COMPUTE TOTAL = (PRICE * QUANTITY) - DISCOUNT
このように書くと、括弧の中が先に計算され、最後に割引が引かれます。COBOLのCOMPUTE文は、日常の電卓操作と同じ感覚で使えるのが特徴です。
さらに、計算結果をそのまま表示することもできます。
COMPUTE TOTAL = (PRICE * QUANTITY) - DISCOUNT
DISPLAY "お支払い金額は " TOTAL " 円です。"
お支払い金額は 2700 円です。
5. COMPUTE文とADD・SUBTRACTとの違い
COBOLでは、数値を計算する方法としてADD(足し算)、SUBTRACT(引き算)などの専用文もありますが、COMPUTEを使うとそれらを一つにまとめて書けます。
例えば、次の2つの書き方は同じ意味になります。
ADD PRICE TO TOTAL.
COMPUTE TOTAL = TOTAL + PRICE.
COMPUTE文を使うと、複数の演算をまとめて一行で書けるため、可読性(読みやすさ)が高くなります。最近のCOBOLプログラムでは、COMPUTE文のほうがよく使われています。
6. 0で割るとどうなる?エラー処理に注意
割り算(/)を使うときに注意が必要なのが、「0で割ってはいけない」というルールです。数学と同じで、0で割ると計算ができません。

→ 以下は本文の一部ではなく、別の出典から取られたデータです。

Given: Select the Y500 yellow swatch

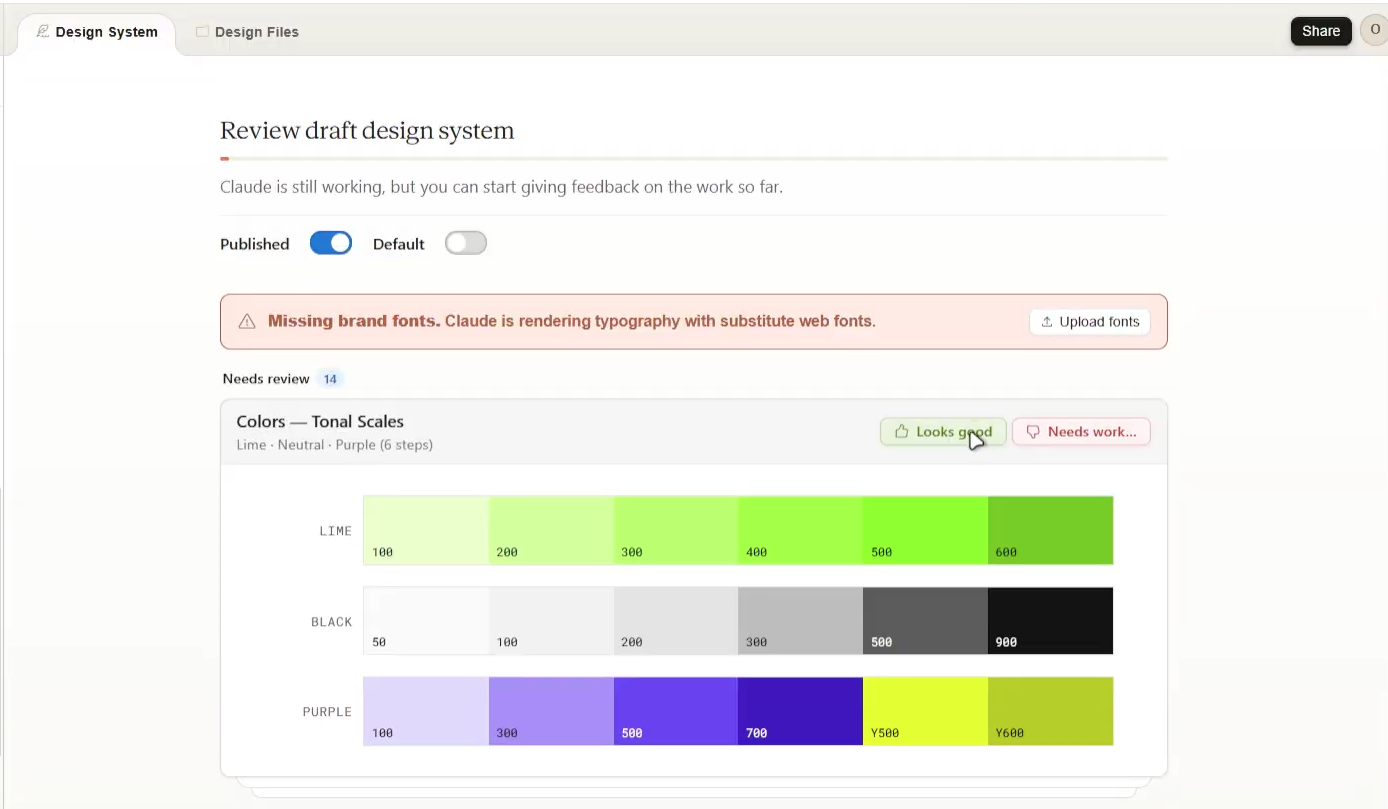Looking at the screenshot, I should tap(925, 711).
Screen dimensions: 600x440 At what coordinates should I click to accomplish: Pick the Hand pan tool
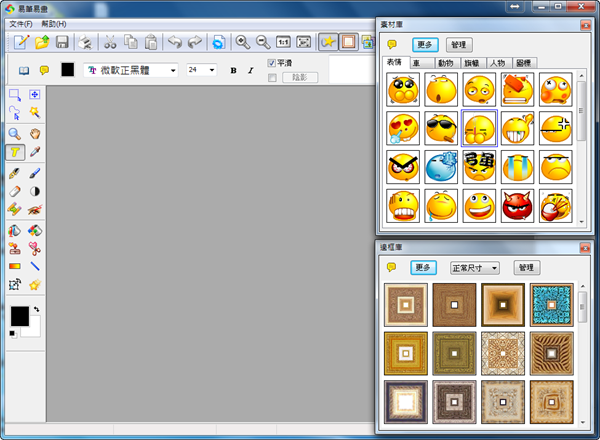click(35, 133)
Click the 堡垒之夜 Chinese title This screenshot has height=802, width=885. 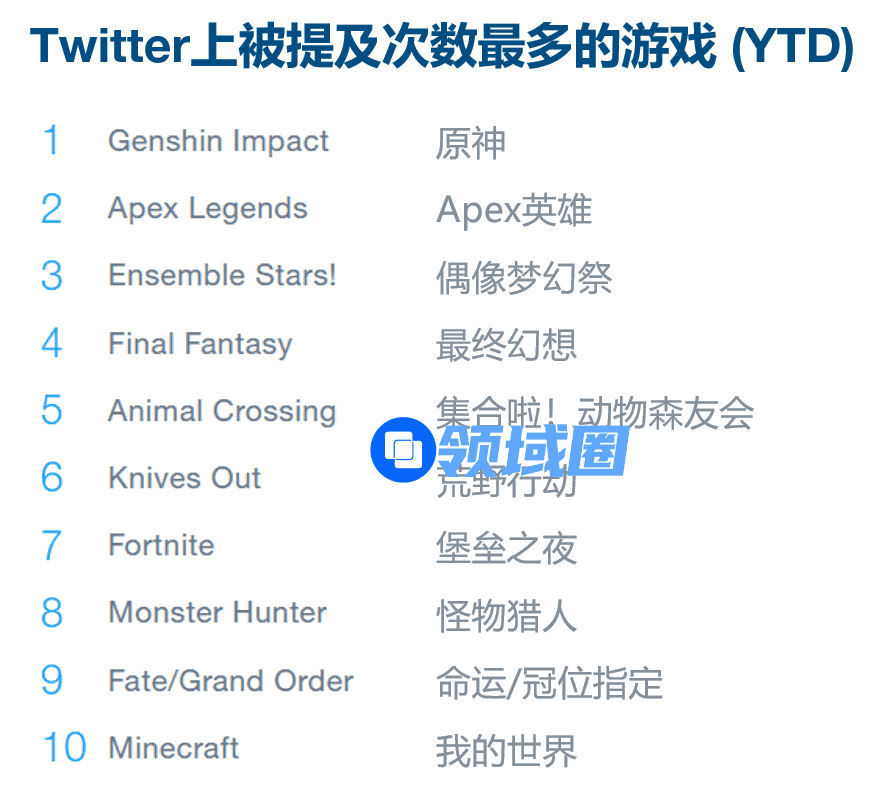tap(506, 548)
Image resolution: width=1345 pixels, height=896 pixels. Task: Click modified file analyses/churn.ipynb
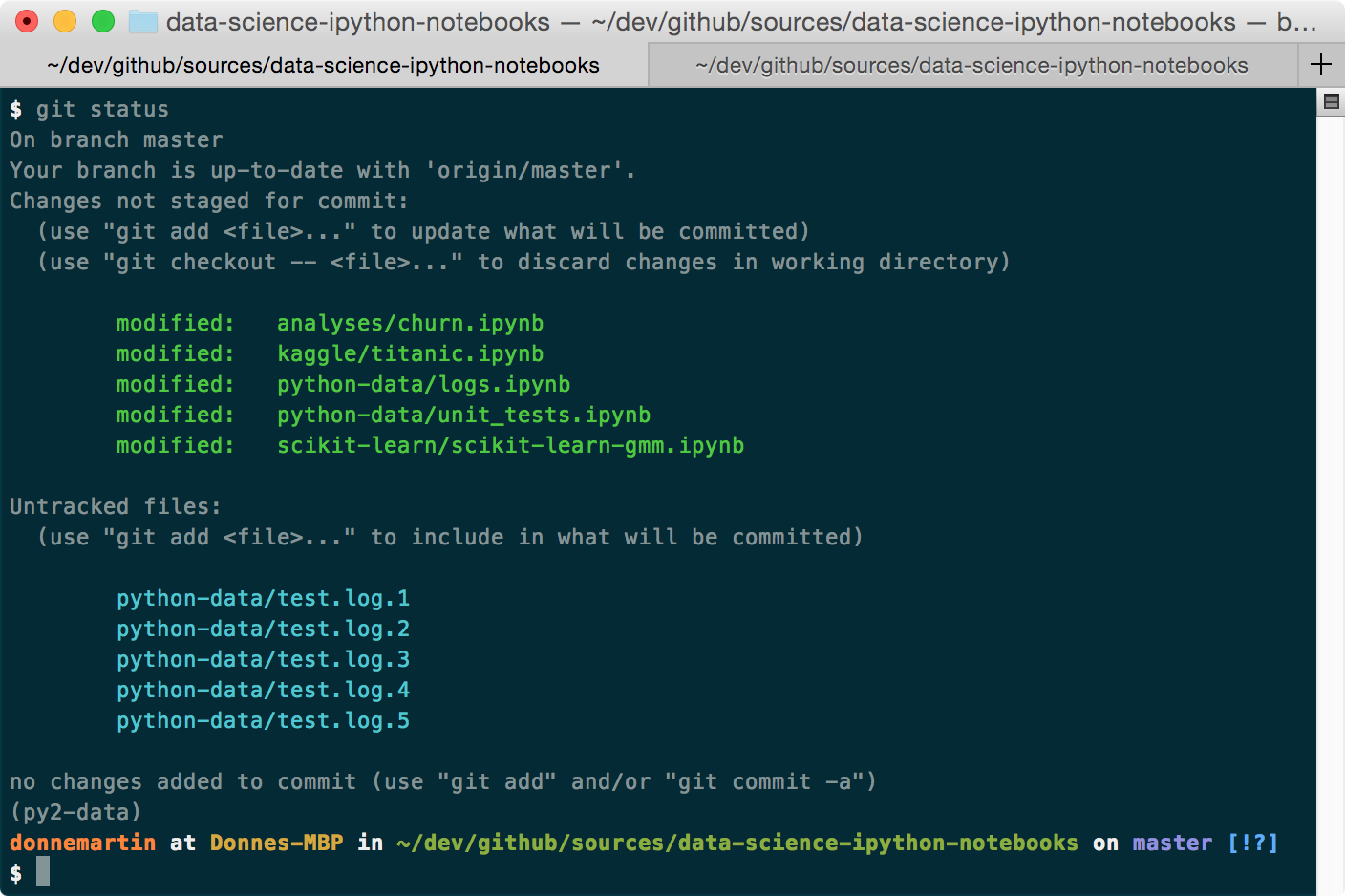tap(410, 323)
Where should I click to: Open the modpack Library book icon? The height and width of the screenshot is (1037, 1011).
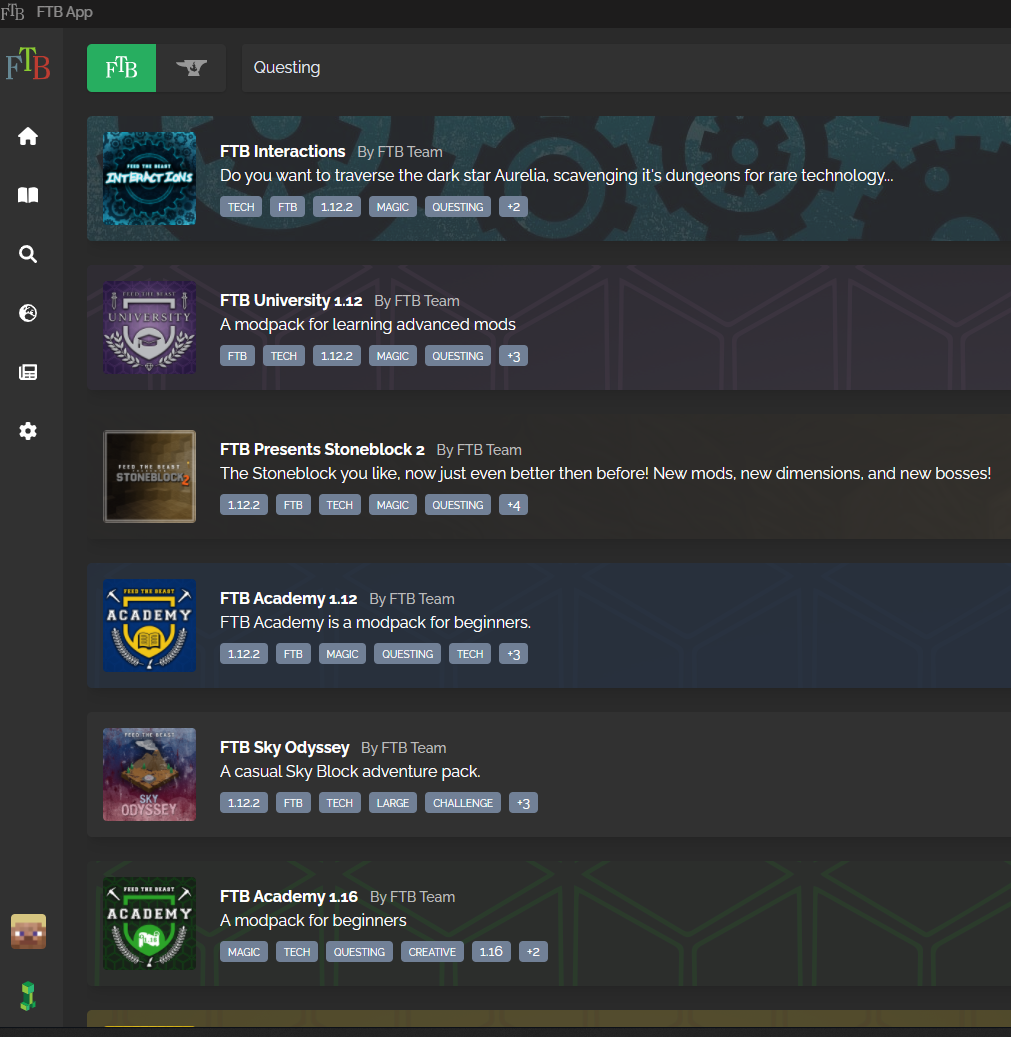pyautogui.click(x=28, y=195)
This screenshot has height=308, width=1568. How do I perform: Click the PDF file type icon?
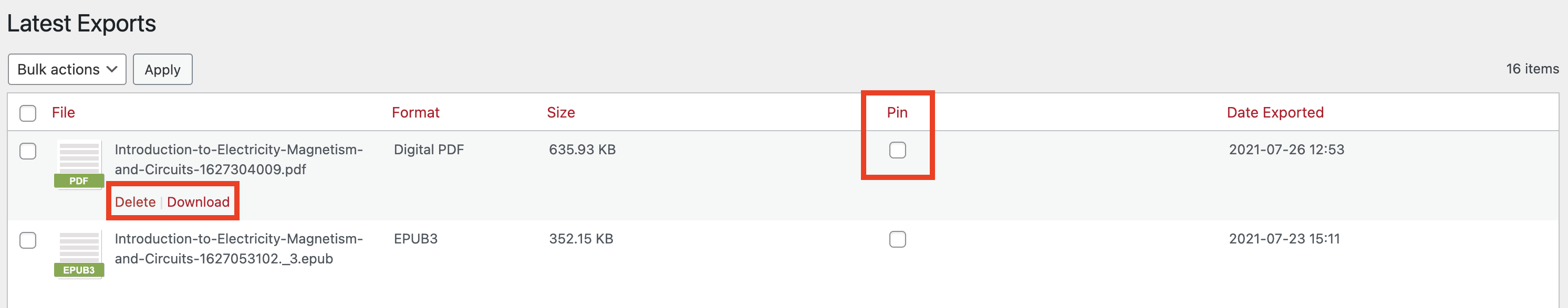(79, 165)
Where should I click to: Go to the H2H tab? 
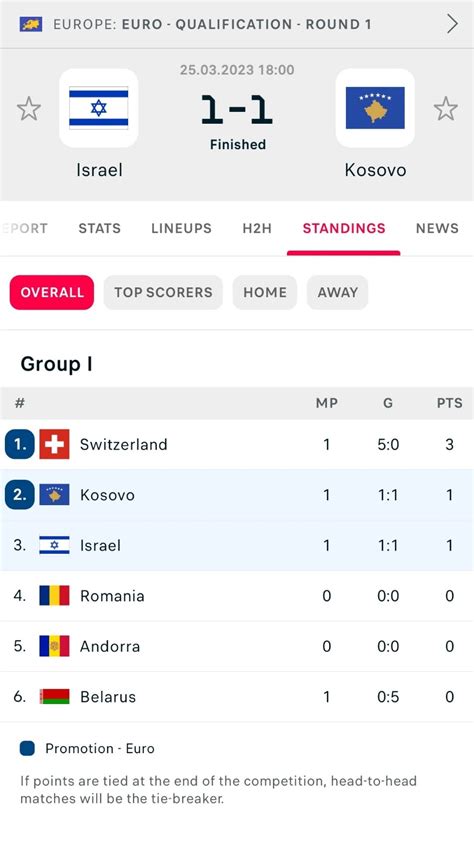pyautogui.click(x=257, y=228)
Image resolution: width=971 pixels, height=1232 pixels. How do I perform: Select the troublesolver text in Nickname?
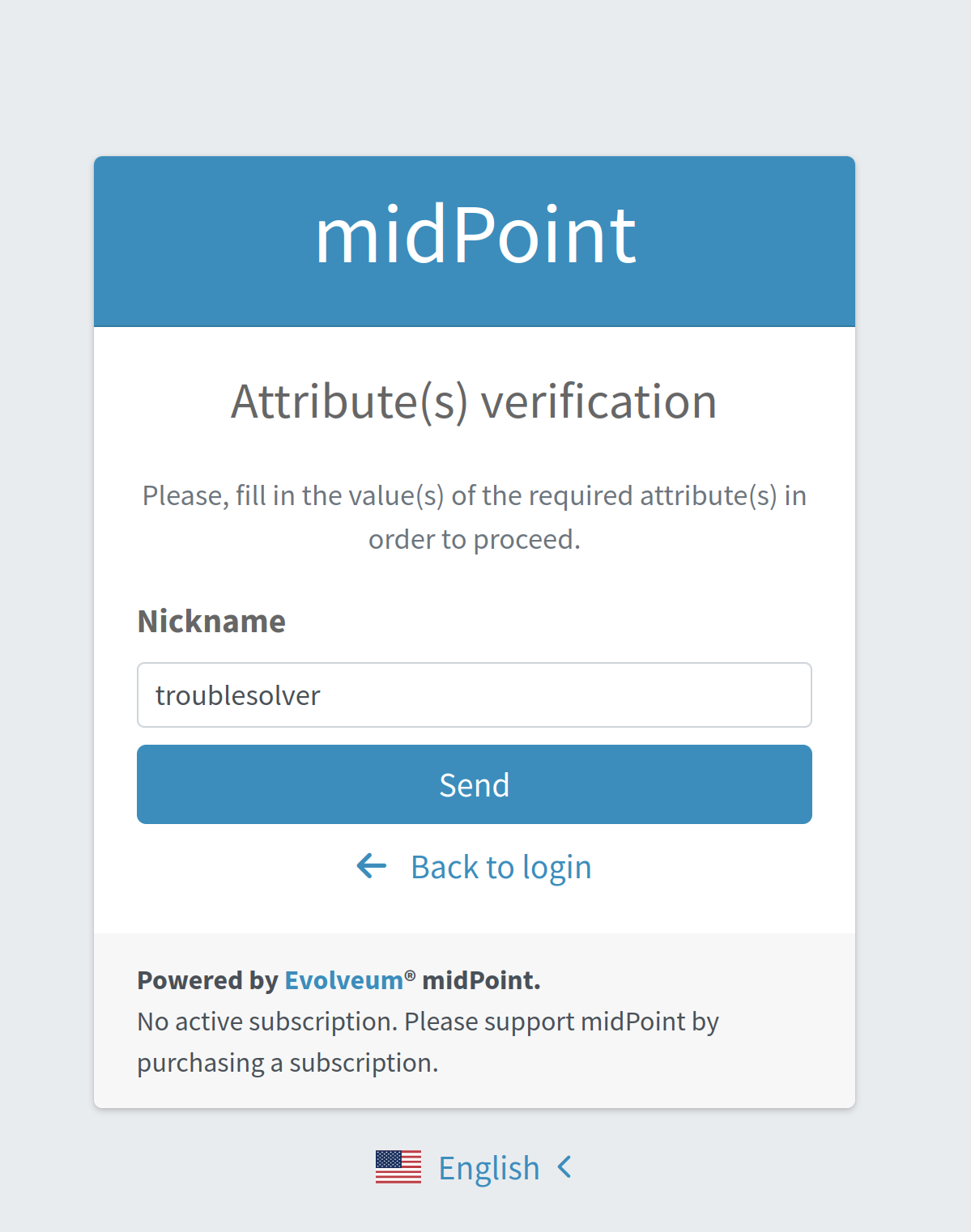pos(238,695)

COBOLでは、0で割ると「ゼロ除算エラー(Zero Divide)」が発生してプログラムが止まってしまうことがあります。安全に計算するためには、事前に分母が0でないことを確認しておくとよいでしょう。
IF DENOMINATOR NOT = 0
COMPUTE RESULT = NUMERATOR / DENOMINATOR
DISPLAY "計算結果:" RESULT
ELSE
DISPLAY "0では割り算できません。"
END-IF
7. COMPUTE文をマスターすればCOBOLの数値演算は怖くない!
COMPUTE文は、COBOLの中でも特によく使われる命令のひとつです。業務システムでは売上や税金、在庫数などの計算が多く登場するため、数値演算の基本を理解しておくととても役に立ちます。
「難しい数式を書かなきゃ」と思うかもしれませんが、COBOLのCOMPUTE文は英語の文のように自然な形で書けるのがポイントです。慣れてくると、読みやすくエラーの少ないコードが書けるようになります。